Aim of the exercise
Pick out and copy every line below that contains the string "folder", treating uppercase and lowercase as different.

Data in this exercise
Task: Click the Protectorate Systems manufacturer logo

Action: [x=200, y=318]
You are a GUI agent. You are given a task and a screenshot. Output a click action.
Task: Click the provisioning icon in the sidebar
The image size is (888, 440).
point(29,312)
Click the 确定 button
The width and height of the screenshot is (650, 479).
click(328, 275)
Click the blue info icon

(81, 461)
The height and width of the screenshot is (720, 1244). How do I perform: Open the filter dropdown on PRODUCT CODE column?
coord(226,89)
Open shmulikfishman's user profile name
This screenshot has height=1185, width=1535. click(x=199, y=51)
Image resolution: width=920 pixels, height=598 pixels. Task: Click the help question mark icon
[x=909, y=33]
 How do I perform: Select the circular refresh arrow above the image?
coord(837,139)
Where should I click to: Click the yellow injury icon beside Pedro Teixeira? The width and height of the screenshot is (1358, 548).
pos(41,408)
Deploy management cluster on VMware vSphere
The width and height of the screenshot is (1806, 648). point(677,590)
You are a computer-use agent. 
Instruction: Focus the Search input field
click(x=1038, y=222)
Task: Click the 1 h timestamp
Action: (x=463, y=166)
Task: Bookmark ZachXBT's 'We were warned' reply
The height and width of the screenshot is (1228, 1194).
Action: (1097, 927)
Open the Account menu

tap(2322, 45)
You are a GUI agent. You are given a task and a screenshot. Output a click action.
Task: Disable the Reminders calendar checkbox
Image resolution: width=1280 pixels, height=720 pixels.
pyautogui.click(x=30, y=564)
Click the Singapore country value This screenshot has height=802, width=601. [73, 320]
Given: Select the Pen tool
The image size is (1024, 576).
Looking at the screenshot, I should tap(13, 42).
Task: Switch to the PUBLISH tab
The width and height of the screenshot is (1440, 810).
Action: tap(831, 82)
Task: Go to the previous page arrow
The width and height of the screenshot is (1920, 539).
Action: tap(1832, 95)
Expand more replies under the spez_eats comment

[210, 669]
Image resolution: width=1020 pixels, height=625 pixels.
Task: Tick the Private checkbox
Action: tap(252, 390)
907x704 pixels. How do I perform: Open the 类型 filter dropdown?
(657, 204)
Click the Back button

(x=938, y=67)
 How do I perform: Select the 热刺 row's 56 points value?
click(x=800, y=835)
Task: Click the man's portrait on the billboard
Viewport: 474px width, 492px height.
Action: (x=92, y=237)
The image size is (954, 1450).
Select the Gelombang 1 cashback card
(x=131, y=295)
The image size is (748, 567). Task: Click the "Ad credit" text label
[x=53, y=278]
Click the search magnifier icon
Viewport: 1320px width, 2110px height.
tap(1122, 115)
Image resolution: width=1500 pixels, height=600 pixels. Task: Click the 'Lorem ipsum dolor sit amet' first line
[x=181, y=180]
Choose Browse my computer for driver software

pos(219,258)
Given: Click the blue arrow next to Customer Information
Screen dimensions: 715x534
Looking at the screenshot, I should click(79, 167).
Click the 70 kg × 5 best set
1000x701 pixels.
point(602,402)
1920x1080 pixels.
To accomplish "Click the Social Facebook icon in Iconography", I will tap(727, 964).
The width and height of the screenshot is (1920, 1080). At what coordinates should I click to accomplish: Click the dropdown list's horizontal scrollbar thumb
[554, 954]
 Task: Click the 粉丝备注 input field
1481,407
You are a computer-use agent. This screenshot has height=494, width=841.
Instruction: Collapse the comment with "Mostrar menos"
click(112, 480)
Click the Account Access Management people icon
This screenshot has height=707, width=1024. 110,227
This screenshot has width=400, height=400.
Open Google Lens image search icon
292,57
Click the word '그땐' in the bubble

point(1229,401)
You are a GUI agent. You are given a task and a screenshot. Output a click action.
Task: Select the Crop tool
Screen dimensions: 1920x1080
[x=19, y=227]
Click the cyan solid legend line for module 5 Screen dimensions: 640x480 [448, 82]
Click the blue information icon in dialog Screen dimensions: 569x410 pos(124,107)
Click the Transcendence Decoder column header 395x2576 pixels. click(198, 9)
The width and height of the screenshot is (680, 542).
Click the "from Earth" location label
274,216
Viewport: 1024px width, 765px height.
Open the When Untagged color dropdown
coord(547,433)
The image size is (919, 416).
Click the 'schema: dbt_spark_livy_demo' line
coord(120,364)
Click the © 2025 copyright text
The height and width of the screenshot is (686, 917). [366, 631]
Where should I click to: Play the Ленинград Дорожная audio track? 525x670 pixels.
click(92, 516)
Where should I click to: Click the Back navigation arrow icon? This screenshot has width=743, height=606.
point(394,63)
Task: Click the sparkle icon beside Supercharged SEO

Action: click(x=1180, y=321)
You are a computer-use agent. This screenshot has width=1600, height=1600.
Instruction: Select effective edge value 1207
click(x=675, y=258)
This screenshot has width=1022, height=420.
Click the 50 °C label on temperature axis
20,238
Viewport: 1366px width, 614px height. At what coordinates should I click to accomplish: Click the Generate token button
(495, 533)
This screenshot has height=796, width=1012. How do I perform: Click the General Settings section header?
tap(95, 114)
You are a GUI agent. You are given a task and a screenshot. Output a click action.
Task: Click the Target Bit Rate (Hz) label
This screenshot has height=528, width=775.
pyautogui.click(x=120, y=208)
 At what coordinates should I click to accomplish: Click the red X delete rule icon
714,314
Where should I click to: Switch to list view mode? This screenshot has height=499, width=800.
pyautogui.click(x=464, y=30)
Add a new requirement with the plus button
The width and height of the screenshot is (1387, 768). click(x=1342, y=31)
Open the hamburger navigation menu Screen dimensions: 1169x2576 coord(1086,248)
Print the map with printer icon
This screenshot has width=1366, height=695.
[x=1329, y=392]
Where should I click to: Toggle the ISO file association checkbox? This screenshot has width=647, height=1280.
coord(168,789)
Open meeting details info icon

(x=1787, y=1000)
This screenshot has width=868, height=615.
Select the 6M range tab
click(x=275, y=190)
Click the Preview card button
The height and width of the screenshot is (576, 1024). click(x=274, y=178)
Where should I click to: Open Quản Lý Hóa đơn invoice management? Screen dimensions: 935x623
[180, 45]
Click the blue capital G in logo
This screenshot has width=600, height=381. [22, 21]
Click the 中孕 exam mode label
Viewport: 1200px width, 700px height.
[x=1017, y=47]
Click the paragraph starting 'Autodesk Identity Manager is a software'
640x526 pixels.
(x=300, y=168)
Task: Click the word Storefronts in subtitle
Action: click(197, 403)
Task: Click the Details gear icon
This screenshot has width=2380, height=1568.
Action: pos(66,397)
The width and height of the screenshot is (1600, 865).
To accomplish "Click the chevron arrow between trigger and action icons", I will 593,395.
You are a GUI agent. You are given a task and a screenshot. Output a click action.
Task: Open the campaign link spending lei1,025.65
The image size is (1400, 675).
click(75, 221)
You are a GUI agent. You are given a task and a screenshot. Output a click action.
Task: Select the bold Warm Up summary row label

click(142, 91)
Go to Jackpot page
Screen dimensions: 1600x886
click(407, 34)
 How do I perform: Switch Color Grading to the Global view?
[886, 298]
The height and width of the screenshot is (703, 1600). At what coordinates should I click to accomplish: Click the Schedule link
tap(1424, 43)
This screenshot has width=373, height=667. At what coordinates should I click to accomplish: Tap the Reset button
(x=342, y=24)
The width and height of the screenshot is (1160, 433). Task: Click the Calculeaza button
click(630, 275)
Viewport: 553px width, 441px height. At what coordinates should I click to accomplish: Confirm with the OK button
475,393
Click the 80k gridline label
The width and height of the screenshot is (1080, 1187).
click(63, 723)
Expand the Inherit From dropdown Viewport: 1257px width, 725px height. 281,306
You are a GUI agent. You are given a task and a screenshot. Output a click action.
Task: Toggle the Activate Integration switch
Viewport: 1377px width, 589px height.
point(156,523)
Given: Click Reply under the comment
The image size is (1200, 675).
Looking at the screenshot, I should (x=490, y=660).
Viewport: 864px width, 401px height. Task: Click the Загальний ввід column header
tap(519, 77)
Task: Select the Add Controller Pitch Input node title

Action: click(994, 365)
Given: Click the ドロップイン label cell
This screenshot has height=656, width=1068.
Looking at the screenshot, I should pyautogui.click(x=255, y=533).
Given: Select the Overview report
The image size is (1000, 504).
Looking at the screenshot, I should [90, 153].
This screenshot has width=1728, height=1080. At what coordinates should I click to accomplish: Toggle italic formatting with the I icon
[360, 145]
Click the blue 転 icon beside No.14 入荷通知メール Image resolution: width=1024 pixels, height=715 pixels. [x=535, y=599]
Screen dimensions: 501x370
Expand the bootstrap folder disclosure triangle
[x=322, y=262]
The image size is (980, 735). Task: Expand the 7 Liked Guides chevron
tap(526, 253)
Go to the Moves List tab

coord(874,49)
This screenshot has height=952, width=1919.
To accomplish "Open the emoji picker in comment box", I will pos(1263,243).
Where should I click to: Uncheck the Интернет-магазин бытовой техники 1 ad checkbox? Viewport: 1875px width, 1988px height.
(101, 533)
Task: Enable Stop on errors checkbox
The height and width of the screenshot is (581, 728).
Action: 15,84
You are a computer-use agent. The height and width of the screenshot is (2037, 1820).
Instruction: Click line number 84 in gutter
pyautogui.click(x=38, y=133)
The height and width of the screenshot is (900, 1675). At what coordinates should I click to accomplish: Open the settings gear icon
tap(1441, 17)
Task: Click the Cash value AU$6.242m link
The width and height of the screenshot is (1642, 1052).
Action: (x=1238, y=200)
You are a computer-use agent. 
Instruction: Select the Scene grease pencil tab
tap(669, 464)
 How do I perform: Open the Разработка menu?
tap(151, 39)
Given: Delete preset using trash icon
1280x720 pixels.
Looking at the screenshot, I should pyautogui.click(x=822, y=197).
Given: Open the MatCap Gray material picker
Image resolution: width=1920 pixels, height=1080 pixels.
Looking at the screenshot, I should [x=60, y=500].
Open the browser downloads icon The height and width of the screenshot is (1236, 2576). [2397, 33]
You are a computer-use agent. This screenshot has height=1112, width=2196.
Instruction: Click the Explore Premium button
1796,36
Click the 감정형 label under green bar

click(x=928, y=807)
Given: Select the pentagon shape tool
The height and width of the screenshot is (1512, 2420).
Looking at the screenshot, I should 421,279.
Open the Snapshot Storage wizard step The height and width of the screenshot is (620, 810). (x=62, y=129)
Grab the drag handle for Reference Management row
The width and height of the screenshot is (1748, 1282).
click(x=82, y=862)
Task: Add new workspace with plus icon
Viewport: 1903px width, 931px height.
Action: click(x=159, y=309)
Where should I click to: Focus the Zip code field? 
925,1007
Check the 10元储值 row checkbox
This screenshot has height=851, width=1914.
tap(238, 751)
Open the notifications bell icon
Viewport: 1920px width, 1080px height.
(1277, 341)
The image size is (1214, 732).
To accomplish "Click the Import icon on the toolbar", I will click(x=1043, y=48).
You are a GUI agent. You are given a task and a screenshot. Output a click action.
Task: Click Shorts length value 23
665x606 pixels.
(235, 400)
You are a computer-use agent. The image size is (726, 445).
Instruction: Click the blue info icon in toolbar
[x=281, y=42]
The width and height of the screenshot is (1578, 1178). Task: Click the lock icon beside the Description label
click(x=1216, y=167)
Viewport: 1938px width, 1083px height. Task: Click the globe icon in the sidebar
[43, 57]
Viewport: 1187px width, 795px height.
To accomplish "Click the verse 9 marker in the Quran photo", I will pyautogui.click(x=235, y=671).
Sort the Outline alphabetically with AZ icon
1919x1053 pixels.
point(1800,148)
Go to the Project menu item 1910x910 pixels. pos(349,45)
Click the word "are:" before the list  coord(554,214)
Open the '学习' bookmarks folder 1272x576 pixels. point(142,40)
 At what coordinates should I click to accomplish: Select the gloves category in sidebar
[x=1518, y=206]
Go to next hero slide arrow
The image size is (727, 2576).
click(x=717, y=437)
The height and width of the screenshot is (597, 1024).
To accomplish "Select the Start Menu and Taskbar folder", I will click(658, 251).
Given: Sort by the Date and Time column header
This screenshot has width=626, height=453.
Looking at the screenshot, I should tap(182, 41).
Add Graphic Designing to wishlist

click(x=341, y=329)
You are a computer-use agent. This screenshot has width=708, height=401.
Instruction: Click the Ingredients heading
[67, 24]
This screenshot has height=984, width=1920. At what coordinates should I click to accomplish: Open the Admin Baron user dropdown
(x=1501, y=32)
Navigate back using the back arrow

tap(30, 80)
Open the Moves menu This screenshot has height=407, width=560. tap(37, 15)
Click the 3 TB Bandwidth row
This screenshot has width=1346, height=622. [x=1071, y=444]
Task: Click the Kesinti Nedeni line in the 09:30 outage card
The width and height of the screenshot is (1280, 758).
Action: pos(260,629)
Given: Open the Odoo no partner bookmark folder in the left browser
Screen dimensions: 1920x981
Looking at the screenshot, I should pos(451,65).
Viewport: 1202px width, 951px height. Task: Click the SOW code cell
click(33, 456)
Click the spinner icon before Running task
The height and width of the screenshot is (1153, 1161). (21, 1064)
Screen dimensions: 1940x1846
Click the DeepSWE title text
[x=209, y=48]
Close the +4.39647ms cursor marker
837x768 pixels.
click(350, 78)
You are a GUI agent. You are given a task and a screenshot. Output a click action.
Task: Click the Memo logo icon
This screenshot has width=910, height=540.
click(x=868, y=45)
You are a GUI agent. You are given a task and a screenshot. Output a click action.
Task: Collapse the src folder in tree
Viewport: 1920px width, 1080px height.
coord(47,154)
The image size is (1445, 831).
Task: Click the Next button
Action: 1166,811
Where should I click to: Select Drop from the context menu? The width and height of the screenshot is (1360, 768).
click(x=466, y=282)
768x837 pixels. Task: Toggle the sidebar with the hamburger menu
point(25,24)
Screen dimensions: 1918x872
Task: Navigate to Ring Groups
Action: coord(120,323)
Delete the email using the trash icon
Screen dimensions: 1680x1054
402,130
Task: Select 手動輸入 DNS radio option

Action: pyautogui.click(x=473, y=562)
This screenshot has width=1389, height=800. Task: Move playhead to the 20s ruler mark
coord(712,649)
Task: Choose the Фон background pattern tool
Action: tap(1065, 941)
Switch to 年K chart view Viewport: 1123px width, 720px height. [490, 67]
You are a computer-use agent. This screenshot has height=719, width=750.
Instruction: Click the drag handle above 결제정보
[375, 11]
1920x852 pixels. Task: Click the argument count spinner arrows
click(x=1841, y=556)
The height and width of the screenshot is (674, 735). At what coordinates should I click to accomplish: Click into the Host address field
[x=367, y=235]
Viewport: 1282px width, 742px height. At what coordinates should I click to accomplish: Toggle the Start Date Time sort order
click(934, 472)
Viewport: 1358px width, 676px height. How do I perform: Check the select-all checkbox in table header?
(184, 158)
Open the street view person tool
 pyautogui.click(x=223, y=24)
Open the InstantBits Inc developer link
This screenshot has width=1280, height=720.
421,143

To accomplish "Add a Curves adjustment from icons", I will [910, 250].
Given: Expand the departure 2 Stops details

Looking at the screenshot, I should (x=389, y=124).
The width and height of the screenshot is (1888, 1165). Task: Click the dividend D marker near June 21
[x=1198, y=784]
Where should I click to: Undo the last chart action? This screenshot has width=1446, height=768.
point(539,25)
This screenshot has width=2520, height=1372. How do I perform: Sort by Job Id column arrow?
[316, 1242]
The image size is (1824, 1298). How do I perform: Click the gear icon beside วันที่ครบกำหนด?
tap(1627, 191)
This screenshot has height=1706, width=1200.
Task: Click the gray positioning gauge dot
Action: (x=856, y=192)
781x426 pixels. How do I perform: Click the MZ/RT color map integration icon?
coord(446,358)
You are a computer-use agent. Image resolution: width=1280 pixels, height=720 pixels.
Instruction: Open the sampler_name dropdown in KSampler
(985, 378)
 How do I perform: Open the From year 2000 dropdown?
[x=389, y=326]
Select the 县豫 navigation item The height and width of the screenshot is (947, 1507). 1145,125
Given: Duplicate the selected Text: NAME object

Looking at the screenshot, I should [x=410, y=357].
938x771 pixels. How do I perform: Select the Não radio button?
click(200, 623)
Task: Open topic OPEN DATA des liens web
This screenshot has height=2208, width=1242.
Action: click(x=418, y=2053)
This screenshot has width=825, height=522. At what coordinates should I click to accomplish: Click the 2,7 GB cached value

The result
Expand the bootstrap folder disclosure triangle
Open the '学习' bookmarks folder 1272x576 pixels. point(142,40)
To accomplish "Select the Start Menu and Taskbar folder", I will click(658, 251).
Given: Open the Odoo no partner bookmark folder in the left browser
Task: Collapse the src folder in tree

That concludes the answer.